As a World Heritage Site, Oaxaca is a superb tourist destination with history, culture, food, art, and crafts. For ancient ruins Oaxaca has pre-Columbian sites. Oaxaca is rich in colonial era architecture. The unique cuisine is home to mole, chocolate, and mescal. Oaxacan art boasts 3 great Mexican painters, Tamayo, Morales, and Toledo. Crafts include rug weaving, woven fabrics and embroidery, jewelry, pottery, woodcarvings, and basketry. I'll introduce Oaxaca with words, links and photos.
Tuesday, February 7, 2012
San Juan Bautista Coixtlahuaca
The open air chapel.
There are snake figures on the underside of the arch
Coixtlahuaca was originally
founded in the classic period by chocholteca. Nahuatl was the language used
throughout the Anahuac from the Classic period. In Nahuatl, Coixtlahuaca means in the plain of the snakes. Coixtlahuaca was an important
commercial center in the Mixteca.
The market or tinguis performing in Coixtlahuaca had a great influence
throughout the Mixteca region. In 1462, it was conquered by the Aztecs. After the Spanish Conquest, the
Dominicans arrived in the area and by 1545, the friar Francisco Marín built the
open chapel, with a central arch and four sides, vestry and room for the
choir. Although there is
unfortunately no longer the vault, the remains show us the knowledge and
mastery of the techniques that were used to carve the stone and construct this
The main attraction is the
Iglesia de San Juan Bautista Completed in 1576, it is of Renaissance style with
rose windows, sculptures, and a main entrance with dozens of recesses. It also
has a Baroque-style altarpiece (retablo). On the side of the church facing the open chapel there is a rose window flanked by engraved attributes of the Passion of Christ in the indigenous style of sculpture.
The front of the temple has
another beautifully decorated rosette and above a sculpture of the Holy Spirit
within a rectangle surrounded by busts of four Dominican Saints.
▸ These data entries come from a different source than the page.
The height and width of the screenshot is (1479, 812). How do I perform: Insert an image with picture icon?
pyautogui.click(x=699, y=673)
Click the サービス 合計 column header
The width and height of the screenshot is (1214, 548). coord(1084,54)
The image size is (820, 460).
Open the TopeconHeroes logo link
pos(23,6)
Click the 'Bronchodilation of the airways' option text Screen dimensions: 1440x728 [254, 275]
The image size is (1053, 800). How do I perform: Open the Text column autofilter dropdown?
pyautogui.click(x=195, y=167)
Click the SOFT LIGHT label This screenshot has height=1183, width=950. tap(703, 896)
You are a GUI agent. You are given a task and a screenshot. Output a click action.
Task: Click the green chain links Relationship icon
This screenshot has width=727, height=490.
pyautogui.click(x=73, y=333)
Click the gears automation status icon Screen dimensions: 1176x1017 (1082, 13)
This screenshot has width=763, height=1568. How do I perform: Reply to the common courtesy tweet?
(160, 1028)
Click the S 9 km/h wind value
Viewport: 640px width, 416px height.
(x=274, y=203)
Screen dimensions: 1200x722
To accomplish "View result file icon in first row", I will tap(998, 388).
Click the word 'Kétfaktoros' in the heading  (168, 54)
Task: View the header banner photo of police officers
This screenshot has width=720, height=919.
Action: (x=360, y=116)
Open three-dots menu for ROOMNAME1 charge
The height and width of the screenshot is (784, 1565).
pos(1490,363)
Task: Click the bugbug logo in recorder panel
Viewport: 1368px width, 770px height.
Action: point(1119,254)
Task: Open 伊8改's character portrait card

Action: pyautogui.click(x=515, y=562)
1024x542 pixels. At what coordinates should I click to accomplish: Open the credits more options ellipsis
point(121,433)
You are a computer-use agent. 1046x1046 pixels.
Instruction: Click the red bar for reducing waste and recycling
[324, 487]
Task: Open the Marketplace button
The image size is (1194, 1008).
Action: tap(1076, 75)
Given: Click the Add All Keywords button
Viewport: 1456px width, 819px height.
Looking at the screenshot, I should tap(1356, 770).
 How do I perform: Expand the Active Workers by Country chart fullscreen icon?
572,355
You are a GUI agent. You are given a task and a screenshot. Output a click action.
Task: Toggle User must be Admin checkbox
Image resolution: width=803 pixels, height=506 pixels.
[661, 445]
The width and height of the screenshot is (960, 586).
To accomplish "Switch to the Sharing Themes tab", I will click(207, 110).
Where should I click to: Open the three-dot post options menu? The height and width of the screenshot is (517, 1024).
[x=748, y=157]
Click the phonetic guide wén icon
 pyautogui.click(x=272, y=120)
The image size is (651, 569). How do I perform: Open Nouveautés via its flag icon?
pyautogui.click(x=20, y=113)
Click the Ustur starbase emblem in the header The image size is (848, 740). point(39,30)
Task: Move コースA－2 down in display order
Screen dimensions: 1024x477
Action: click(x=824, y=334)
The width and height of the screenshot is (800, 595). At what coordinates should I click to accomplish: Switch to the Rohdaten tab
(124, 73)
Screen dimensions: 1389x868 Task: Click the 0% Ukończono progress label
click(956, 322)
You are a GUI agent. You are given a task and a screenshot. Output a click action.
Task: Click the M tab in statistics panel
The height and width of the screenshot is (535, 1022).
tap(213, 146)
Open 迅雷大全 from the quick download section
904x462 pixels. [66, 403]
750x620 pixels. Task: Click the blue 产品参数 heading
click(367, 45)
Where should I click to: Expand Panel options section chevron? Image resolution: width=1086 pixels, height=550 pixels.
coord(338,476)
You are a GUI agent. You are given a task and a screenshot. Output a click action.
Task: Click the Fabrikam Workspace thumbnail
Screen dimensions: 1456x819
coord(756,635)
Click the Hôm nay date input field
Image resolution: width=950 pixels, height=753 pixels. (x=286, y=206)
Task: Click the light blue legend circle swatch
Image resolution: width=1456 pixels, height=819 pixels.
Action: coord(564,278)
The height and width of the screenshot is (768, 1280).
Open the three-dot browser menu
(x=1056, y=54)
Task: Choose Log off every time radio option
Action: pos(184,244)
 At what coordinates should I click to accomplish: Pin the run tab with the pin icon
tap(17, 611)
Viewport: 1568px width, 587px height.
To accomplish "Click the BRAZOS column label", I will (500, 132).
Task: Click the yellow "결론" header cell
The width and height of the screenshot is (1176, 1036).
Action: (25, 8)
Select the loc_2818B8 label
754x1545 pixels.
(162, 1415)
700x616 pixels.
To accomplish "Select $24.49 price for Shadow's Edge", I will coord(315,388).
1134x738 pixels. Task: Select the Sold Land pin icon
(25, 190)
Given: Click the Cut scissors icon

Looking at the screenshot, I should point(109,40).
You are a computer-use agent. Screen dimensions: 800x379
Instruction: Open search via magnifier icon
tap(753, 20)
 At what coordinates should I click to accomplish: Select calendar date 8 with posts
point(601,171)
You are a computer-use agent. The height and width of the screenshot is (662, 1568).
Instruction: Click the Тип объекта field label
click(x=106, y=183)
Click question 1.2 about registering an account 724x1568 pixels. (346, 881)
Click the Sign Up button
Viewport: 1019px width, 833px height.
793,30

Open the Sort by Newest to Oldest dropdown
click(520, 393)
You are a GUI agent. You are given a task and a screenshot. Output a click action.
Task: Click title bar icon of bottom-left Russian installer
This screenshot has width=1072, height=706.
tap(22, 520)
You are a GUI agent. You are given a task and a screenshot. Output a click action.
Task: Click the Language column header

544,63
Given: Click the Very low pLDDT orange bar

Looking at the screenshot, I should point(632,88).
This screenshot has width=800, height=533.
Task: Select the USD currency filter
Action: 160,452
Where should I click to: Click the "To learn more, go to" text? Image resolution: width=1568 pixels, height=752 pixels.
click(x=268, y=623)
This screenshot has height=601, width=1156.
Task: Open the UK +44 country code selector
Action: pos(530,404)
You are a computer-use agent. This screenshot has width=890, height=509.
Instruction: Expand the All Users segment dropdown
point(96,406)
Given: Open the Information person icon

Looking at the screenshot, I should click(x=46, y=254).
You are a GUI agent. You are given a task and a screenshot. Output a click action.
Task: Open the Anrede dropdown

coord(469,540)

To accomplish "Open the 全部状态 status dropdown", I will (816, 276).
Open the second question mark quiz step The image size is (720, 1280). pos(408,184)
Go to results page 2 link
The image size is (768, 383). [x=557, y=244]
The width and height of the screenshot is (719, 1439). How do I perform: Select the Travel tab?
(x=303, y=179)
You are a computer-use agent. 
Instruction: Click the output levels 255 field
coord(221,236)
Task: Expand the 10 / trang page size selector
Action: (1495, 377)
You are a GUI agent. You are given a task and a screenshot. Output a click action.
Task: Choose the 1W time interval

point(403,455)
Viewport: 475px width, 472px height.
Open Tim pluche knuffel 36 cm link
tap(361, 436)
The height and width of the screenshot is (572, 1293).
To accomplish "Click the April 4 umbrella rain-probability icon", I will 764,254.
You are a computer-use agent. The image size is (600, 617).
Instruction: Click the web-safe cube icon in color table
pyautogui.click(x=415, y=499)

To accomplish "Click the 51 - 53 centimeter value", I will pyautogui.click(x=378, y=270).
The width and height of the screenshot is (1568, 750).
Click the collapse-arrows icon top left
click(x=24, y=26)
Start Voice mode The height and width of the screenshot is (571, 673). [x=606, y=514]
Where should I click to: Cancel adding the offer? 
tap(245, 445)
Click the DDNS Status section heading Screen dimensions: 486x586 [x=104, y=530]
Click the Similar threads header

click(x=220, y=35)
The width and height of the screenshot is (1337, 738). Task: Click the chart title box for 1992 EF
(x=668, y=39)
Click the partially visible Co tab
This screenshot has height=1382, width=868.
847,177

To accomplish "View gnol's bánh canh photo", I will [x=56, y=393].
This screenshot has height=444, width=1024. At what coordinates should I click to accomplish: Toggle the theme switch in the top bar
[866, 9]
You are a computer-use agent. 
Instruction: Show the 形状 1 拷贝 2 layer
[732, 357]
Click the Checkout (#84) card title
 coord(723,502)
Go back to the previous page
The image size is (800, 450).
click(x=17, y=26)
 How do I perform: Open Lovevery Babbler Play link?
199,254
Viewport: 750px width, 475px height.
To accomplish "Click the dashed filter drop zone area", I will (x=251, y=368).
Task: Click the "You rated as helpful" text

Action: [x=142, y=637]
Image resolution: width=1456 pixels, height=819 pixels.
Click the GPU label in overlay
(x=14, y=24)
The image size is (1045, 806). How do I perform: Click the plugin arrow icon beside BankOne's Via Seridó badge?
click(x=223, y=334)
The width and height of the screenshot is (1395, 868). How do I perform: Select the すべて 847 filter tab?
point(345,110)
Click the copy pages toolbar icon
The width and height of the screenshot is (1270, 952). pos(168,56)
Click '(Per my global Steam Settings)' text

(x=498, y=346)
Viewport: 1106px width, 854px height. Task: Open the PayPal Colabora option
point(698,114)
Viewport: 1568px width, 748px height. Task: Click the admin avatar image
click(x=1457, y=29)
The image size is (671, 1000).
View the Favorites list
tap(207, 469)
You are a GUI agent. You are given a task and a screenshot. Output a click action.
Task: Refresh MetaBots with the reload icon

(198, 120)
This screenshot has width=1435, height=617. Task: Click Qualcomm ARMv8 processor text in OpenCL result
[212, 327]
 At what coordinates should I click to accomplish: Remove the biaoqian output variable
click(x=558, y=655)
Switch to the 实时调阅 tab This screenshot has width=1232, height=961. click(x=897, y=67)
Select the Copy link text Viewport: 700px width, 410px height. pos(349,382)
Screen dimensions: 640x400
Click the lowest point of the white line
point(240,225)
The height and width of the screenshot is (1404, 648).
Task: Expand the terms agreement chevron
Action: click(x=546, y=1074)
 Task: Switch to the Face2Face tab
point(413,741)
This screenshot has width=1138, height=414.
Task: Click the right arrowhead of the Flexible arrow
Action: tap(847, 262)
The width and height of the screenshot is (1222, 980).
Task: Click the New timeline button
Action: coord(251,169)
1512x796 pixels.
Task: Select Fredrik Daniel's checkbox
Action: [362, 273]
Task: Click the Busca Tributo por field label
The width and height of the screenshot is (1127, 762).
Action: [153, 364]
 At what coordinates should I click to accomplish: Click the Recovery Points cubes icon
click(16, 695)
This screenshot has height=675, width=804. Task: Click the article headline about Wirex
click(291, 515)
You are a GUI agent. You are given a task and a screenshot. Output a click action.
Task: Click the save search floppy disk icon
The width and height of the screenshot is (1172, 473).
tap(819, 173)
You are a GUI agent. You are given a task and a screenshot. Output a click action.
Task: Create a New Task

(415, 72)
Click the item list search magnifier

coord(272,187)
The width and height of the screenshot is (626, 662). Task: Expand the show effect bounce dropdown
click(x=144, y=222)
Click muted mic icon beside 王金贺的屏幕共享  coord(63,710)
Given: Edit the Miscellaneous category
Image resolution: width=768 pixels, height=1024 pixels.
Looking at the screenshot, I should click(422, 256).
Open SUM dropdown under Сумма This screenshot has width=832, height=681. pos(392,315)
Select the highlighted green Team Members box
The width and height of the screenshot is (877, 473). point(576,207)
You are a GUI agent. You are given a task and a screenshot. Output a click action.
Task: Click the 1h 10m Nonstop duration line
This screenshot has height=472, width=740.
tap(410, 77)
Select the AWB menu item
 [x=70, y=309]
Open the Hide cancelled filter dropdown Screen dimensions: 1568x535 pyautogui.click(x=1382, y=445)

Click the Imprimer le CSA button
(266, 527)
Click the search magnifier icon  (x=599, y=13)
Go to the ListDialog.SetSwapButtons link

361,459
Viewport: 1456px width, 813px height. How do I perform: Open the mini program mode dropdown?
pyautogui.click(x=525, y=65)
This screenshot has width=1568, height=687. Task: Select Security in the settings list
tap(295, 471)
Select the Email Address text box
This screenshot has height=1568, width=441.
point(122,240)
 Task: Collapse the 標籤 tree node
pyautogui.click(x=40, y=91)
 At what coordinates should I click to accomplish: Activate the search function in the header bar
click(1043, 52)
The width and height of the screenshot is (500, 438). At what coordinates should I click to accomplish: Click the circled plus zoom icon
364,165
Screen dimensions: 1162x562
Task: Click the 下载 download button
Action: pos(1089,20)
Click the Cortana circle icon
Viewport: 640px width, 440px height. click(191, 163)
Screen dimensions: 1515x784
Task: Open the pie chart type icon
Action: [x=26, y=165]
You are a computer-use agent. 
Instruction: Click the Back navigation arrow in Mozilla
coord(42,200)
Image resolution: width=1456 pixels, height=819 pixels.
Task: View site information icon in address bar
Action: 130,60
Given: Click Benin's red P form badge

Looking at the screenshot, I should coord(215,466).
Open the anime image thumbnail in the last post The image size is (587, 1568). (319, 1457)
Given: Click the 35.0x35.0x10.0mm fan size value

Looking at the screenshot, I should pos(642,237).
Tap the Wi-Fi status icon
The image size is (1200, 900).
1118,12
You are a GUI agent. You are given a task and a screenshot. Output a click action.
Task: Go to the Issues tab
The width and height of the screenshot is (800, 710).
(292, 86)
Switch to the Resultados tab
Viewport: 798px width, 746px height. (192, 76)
Originally the church must have had two towers of which only one remains. On the frieze delineated by cornices
appears date of 1576, which may have been the year of the conclusion or the
dedication of the temple.
The interior has a nave facing
the east covered by a vault. The
altar, rebuilt in the seventeenth century, occupies the entire apse and has
four floors with four niches, divided by pilasters of twenty compartments. Unfortunately currently disassembled
under a plastic tarp during restoration
In addition, there are two side
altars, one dedicated to Our Lady of the Rosary and the other to Our Lady of
Atocha, the majority of works are of Andres de la Concha.
San Juan Bautista Coixtlahuaca is located northwest of Oaxaca City, 113 kilometers (70 miles), via highway 131-D bound for Mexico City. Driving time is approximately an hour and a half.